Policy in action — case study findings
RMI used this approach to evaluate a point-of-sale building energy efficiency upgrade policy for New York City and found that:
- New York City could achieve a 67 percent emissions reduction in the buildings sector (including existing policies, grid emissions reductions, reductions from solar goals and fuel mix changes) in support of its 80 percent overall emissions-reduction goal by 2050 if it were to implement a point-of-sale energy efficiency requirement.
- Buildings realistically could achieve up to 60 percent energy savings on average through deep energy retrofits.
- Energy efficiency upgrades are cost-effective as stand-alone projects until energy savings reach 30 to 50 percent, according to an assessment of return on investment and net present value.

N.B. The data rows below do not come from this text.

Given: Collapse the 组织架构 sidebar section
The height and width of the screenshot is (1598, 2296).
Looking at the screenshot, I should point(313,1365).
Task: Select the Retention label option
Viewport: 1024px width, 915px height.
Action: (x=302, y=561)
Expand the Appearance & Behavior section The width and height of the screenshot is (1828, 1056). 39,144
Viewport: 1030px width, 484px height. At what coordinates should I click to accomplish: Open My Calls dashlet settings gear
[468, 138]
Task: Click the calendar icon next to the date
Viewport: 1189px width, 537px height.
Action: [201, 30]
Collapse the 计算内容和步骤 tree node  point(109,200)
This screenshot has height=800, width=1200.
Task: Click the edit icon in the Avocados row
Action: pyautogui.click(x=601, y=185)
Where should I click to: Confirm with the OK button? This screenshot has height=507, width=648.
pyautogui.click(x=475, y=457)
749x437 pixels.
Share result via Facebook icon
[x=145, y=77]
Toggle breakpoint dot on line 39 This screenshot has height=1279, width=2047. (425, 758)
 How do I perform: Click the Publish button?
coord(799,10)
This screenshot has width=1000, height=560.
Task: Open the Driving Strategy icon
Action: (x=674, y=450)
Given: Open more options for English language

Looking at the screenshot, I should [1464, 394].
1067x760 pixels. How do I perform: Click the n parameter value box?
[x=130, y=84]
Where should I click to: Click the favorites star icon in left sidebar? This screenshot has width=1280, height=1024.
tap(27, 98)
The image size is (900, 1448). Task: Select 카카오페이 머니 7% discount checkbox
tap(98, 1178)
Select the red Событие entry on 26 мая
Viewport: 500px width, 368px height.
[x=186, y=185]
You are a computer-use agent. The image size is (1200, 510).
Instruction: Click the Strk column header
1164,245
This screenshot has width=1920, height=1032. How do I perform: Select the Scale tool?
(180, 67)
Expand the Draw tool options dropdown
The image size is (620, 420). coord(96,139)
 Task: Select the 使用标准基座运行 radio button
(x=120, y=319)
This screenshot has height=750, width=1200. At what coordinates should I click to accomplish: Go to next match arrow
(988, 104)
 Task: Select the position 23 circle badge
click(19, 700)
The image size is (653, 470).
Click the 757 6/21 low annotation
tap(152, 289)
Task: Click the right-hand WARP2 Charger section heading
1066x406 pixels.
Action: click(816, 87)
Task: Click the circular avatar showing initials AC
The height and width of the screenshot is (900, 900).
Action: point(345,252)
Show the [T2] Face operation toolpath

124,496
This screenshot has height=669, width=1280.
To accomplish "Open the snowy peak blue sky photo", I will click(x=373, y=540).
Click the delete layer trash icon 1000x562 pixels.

- Temporary alternative compliance in the form of local renewable energy offsets until a trigger is hit was a critical part of the recommendation for this city, as building efficiency upgrades and on-site renewable energy are limited by space and financial constraints.
Cities and states need bold policies to reduce emissions from existing buildings and achieve the audacious climate goals that they have set. They must tailor energy-reduction policies to the unique characteristics and market forces at play in their own cities to have the greatest impact. A robust, citywide impact model is necessary to characterize the full impact of policies, understand feasibility and market dynamics, and uncover potential roadblocks.
This approach to developing a holistic policy for decarbonizing a city’s building stock can help cities take the first steps toward achieving and exceeding greenhouse gas emissions-reduction goals. We hope that cities will leverage this guide and reach out to us for any further guidance.
The first step already has been taken in committing to emissions reductions; now it is time for cities to take action by implementing bold policies.